제시 자료 →

--

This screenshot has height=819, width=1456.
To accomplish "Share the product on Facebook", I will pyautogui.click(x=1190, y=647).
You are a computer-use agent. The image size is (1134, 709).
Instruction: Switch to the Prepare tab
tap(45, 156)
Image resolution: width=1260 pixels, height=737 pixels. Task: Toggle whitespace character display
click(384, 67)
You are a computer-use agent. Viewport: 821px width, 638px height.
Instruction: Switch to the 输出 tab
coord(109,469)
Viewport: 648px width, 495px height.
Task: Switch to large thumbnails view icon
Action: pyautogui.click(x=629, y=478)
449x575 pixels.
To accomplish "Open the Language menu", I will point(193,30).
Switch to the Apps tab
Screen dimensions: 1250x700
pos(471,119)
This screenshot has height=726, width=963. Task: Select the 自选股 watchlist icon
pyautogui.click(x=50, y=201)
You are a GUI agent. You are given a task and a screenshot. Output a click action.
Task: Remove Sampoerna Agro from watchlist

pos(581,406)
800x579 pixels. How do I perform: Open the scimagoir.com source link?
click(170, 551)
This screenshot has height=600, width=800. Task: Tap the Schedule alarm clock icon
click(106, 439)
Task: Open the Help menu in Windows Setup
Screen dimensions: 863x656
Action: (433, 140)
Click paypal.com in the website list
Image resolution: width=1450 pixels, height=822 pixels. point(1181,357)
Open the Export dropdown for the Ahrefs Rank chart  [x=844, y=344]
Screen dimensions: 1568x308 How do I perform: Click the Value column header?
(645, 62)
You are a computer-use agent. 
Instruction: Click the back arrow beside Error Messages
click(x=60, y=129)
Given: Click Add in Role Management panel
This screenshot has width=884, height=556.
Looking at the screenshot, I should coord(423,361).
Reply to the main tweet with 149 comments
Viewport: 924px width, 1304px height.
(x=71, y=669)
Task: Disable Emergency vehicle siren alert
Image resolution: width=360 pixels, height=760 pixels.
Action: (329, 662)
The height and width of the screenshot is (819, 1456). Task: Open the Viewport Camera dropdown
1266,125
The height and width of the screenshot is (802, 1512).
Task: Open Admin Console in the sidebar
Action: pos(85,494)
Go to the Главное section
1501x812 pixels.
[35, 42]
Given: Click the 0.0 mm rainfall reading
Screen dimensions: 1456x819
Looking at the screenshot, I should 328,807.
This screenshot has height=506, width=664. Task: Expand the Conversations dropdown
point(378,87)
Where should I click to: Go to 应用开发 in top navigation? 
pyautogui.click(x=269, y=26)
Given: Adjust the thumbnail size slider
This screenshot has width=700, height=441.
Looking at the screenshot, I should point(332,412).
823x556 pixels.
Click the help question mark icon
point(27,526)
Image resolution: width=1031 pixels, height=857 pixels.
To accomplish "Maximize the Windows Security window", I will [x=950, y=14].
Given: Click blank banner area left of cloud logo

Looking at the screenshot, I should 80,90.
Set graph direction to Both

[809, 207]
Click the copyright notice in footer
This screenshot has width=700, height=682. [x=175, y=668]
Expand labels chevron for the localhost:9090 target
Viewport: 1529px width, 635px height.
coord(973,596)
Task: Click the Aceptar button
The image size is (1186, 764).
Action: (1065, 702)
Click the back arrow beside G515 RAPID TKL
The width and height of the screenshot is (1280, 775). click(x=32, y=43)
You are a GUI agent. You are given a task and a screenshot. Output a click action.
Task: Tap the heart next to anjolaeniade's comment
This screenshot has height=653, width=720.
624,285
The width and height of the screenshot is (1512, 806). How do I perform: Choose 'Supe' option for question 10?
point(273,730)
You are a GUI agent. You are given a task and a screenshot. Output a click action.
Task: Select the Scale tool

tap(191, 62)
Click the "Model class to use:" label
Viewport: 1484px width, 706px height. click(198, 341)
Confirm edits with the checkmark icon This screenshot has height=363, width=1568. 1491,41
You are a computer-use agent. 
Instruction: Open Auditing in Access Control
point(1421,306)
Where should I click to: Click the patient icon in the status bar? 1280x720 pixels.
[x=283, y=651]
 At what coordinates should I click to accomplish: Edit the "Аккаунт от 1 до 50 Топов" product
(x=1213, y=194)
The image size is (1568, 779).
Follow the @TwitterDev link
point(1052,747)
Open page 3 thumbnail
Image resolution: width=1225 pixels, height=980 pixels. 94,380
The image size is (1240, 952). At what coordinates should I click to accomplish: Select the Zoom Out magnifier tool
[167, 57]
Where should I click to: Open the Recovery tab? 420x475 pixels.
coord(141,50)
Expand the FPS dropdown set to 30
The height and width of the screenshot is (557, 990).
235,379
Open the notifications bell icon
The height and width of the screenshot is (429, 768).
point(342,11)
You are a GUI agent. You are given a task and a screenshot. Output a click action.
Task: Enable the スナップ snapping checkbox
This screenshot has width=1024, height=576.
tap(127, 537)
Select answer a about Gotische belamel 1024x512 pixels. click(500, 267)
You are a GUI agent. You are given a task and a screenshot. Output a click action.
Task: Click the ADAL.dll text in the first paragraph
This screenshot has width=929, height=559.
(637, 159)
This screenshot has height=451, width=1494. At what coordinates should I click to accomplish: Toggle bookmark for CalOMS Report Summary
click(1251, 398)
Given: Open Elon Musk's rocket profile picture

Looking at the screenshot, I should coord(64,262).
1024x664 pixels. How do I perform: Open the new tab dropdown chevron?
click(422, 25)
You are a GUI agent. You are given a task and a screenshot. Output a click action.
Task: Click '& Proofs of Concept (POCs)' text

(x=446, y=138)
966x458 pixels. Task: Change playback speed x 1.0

--

문제 내용 → 위 항목에서 "Where should I click to: Click" 문구가 있는 줄에서 시작해 "point(1052,747)" 문구가 있는 줄에서 끝나는 부분을 JSON 문자열 목록에 담으십시오. 줄마다 문자열 하나씩 넣고 빈 줄은 빼십시오.

정답 →
[
  "Where should I click to: Click the patient icon in the status bar? 1280x720 pixels.",
  "[x=283, y=651]",
  " At what coordinates should I click to accomplish: Edit the \"Аккаунт от 1 до 50 Топов\" product",
  "(x=1213, y=194)",
  "The image size is (1568, 779).",
  "Follow the @TwitterDev link",
  "point(1052,747)"
]